Can you please take a quick look at my update and verify that I did the benchmarking correctly? (Just to make sure the difference is not because of something I overlooked.) – Szabolcs – 2012-02-18T08:31:40.233

My point being that I don't really see why this would be slower than the Bag. I assume the Bag uses a similar technique internally. – Szabolcs – 2012-02-18T18:13:44.303

@Szabolcs Sorry for not replying earlier, I was away. Apparently, InternalBag is faster. The difference is less dramatic if you compile to C (because arrays indexing is penalized less), but it exists and is substantial. It is also very apparent in your test example, because no other computation takes place.
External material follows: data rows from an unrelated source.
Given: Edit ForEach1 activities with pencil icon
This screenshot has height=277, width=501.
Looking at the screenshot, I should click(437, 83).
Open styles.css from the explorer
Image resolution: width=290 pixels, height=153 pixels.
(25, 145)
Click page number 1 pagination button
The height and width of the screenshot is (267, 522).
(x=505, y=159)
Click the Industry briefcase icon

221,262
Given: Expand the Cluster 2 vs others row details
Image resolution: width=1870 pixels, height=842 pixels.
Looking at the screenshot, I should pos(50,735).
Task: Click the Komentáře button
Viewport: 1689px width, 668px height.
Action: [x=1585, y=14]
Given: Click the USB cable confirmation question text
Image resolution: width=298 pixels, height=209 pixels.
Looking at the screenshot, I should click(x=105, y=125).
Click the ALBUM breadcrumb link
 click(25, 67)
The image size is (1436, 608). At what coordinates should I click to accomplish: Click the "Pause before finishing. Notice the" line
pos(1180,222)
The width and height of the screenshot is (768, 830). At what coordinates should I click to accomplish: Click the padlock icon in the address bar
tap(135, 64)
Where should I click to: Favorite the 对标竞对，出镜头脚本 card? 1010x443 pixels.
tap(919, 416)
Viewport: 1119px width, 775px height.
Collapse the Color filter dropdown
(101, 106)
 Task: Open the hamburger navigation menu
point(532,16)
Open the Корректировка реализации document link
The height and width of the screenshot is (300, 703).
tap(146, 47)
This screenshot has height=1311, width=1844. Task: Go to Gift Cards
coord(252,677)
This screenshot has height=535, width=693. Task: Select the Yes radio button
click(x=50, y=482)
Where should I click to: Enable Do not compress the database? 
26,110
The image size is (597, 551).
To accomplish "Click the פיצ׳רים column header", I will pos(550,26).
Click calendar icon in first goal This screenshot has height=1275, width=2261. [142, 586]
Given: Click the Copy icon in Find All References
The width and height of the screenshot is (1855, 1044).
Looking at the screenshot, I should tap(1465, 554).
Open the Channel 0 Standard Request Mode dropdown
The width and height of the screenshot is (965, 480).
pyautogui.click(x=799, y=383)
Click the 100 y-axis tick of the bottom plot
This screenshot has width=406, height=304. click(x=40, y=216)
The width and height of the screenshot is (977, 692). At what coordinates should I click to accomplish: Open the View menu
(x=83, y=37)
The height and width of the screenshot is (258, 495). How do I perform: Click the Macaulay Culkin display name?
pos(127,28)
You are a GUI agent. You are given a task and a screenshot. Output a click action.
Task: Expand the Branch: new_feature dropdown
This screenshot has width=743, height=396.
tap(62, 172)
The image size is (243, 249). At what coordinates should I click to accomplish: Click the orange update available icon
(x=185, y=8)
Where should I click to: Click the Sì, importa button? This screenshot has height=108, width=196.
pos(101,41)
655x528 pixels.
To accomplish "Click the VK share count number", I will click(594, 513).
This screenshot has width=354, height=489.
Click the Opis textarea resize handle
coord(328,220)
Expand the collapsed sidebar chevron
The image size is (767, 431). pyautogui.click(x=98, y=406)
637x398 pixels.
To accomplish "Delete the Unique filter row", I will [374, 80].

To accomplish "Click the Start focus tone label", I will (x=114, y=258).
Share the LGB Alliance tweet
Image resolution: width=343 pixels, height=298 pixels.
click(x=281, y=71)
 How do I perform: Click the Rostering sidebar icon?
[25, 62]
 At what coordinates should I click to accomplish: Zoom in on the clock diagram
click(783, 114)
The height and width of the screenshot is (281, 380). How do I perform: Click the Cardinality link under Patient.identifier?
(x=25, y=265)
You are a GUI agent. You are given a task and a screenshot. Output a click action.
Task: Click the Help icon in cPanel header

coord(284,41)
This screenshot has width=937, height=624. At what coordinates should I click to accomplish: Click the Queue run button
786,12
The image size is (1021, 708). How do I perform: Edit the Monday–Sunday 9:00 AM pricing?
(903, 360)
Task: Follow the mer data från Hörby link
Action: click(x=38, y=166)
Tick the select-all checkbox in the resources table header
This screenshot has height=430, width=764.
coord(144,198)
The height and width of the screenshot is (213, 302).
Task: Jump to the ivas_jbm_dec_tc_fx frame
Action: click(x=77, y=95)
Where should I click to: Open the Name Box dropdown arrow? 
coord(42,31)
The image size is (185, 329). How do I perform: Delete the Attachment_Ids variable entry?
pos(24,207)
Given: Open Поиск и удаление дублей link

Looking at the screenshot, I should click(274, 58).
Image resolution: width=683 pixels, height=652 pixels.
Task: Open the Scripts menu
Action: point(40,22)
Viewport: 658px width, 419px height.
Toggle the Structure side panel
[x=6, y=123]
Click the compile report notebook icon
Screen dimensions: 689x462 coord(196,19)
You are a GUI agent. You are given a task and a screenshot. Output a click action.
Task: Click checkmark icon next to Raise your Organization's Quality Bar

In the method I suggested, the main time is spent in testing the overflow condition, but a sizable fraction of time also in array resizing. Given the apparent speed of InternalBag`, it indeed looks like you will be better off with it, at least for this class of use cases. – Leonid Shifrin – 2012-02-18T21:30:36.433

1Leonid, congratulations on 6K rep. :-) – Mr.Wizard – 2012-02-19T04:45:04.693

@Mr.Wizard Thanks, and the same to you as well :) – Leonid Shifrin – 2012-02-19T13:42:01.710

Thank you. It appears I'm above you on this chart now which anyone can tell doesn't seem right. Maybe I should start looking for a place to put a Bounty. Either that or I have to start writing Leonid-grade answers. (o_o) – Mr.Wizard – 2012-02-19T13:48:47.710

1@Mr.Wizard No, this is correct. The rep measures the level of participation on the site, as well as the quality of the answers. There are people who are many times more knowledgable than me for example, but can'y afford to participate a lot, and have a lower rep. I don't think we should pay much attention to the rep - what matters is that the questions and answers are useful to others. You bring a lot to this site, so your rep is more than well-deserved. – Leonid Shifrin – 2012-02-19T13:59:05.230

1

I really appreciate that. I still would like to meet one of these "many times more knowledgeable" people you speak of. Or perhaps not.